Thanks to the terrifying influence of Disney (as well as other recent kid-friendly marketing conglomerates), the notion of the fairy tale has been transformed. Early fairy tales were, if one were to study them a bit, vaguely threatening morality plays. They were horror fables full of violence and revenge and resentment. They were strange in the old sense of the word. Even when some of the old tales were conceived of centuries ago, they felt like they already had cobwebs on them. There is nothing hip or comforting about old fairy tales, and they are meant to undercut childhood wish fulfillment fantasies while simultaneously indulging them. They are surreal tales that only rarely had happy endings, and most certainly all took place in a heightened parallel greenworld of monsters and spells. 

So who better to make a fairy tale film than a surrealist and a poet? In 1946, Jean Cocteau made Beauty and the Beast, which is not only the best of all fairy tale movies, but perhaps one of the best of all films. In Cocteau’s retelling of the famed 1756 story by Jeanne-Marie Leprince de Beaumont, we have a Beauty (Josette Day) who is snippy and somnambulist, and a Beast (Jean Marais) who broods like Byron and whose claws emit smoke when he kills. The castle of the Beast is a cavernous, blackened space with living wall sconces and alert eyes that spy on Beauty from the corners of the room.
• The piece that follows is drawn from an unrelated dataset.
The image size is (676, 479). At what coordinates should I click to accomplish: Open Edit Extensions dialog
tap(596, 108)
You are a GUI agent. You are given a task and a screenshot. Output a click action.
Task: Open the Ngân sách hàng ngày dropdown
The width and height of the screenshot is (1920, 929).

There is indeed a romance, but it feels oddly desperate, and not mushy or warmhearted. This is a story of monsters and death. It’s a tale of a single rose causing a conflict. It’s a bizarre and wonderful tale of curses and enchantment. You know: the things fairy tales ought to be about. 

And enchanting it is. No one can walk away from Jean Cocteau’s Beauty and the Beast without being marked and astonished. It plays like a dream, where fear hangs in the air and nothing looks quite right. And yet, you’re rapturously swept up in the hazy, halcyon romance of several lifetimes ago. It’s a beautiful, wonderful, terrifying movie.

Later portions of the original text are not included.